■ **Work task**: Take every line from the records below that includes the word "Select".

:::

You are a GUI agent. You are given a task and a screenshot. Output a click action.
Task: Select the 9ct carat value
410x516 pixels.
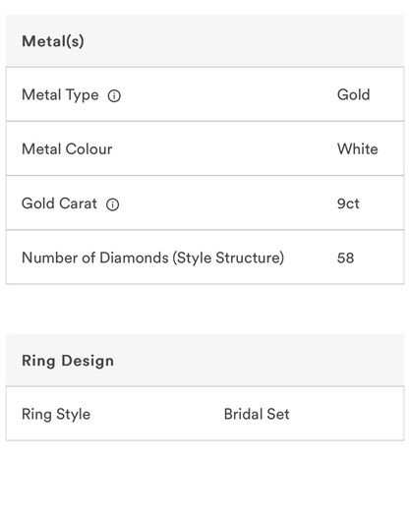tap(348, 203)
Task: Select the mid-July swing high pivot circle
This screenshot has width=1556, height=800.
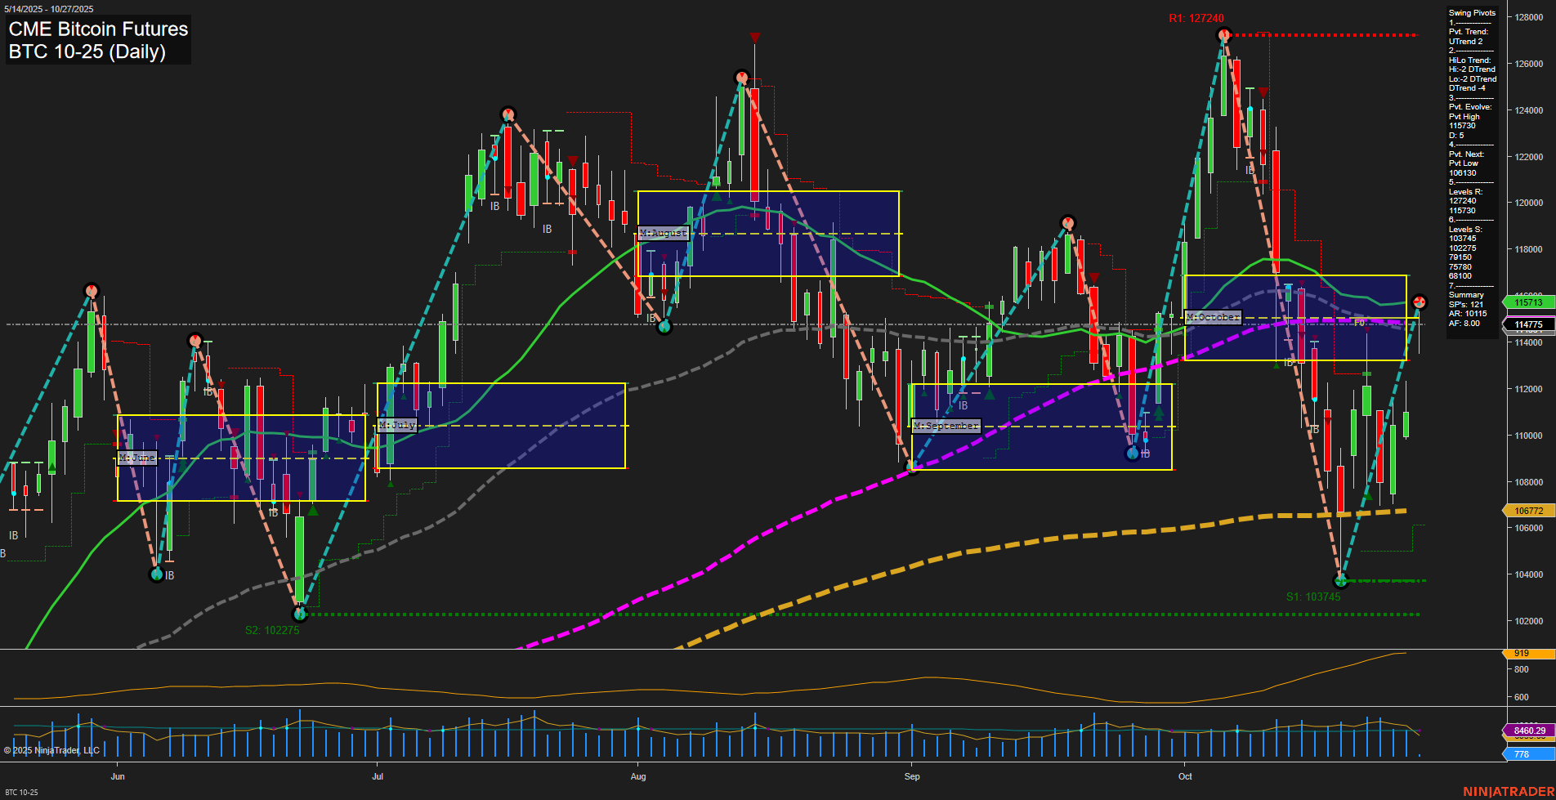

:::

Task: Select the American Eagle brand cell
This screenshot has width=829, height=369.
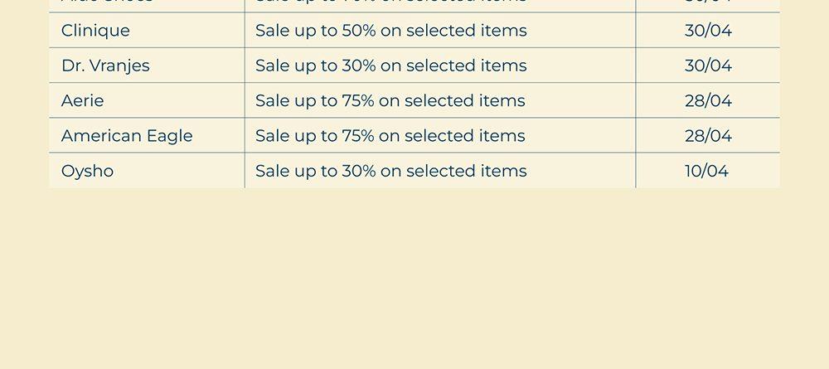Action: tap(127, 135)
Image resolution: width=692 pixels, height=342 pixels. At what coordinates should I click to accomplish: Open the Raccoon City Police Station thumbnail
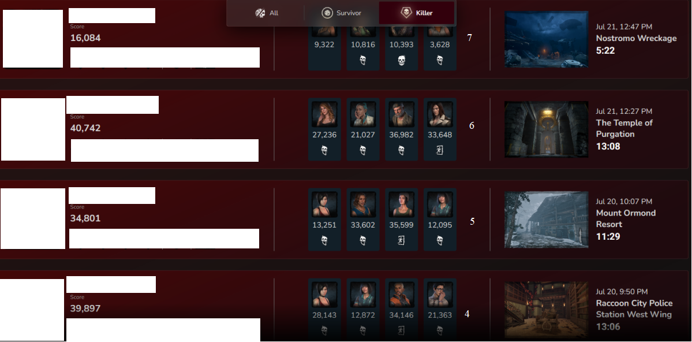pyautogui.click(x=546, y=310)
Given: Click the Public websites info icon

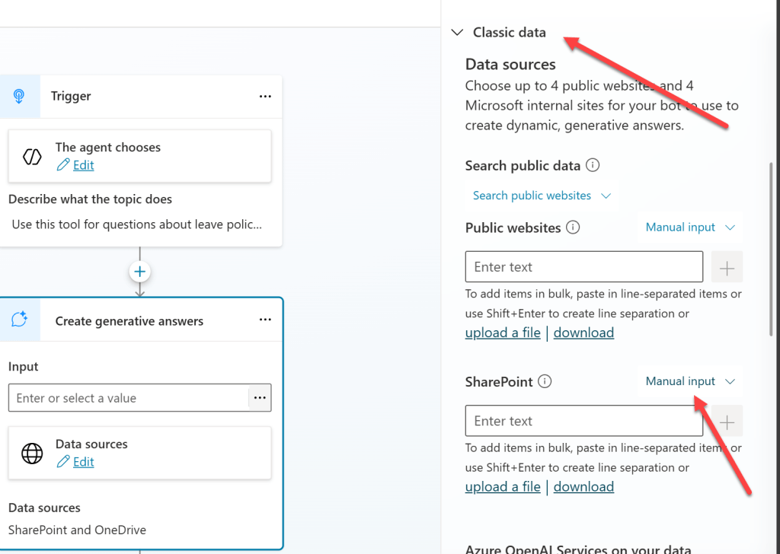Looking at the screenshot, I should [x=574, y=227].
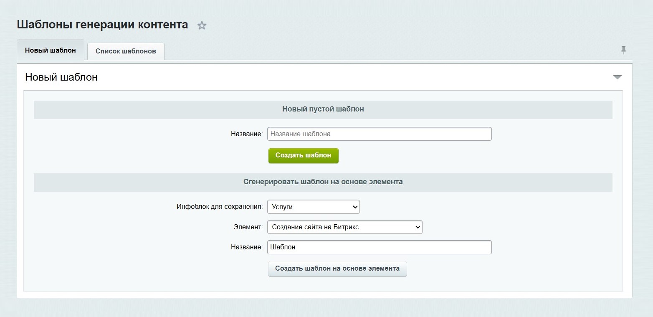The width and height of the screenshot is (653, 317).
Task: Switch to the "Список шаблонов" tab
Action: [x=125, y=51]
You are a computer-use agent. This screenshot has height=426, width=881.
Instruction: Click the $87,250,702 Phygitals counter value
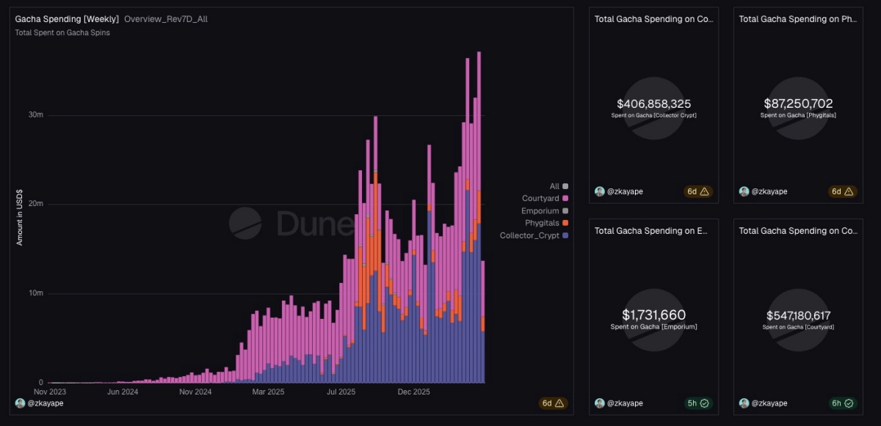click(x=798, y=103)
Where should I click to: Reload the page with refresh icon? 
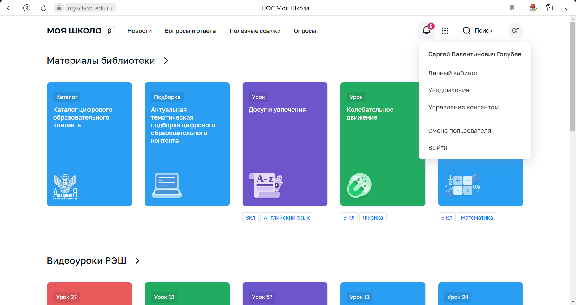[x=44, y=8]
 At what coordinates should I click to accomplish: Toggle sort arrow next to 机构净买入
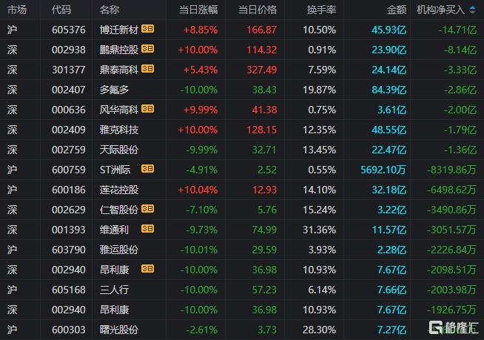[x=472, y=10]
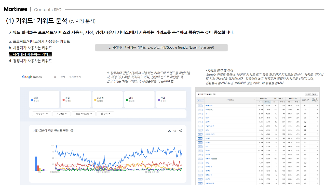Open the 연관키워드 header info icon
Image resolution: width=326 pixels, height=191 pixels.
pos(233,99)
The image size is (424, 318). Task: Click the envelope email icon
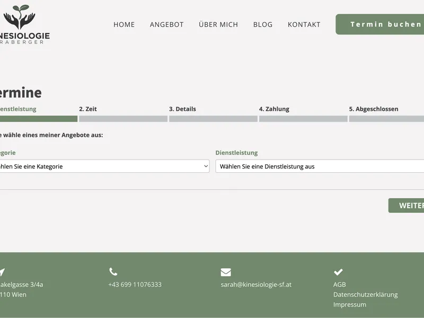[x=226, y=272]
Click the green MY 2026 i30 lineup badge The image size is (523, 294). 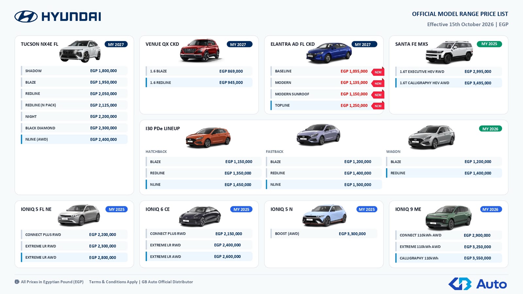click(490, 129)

:::

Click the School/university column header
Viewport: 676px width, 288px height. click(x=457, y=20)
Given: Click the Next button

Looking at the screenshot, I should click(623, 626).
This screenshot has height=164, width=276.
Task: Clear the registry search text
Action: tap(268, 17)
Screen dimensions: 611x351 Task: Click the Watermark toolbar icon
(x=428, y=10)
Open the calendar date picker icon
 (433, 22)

:::

■ **Solution for this problem**:
Task: Select the 9ct carat value
Task: Select the mid-July swing high pivot circle
Task: Select the American Eagle brand cell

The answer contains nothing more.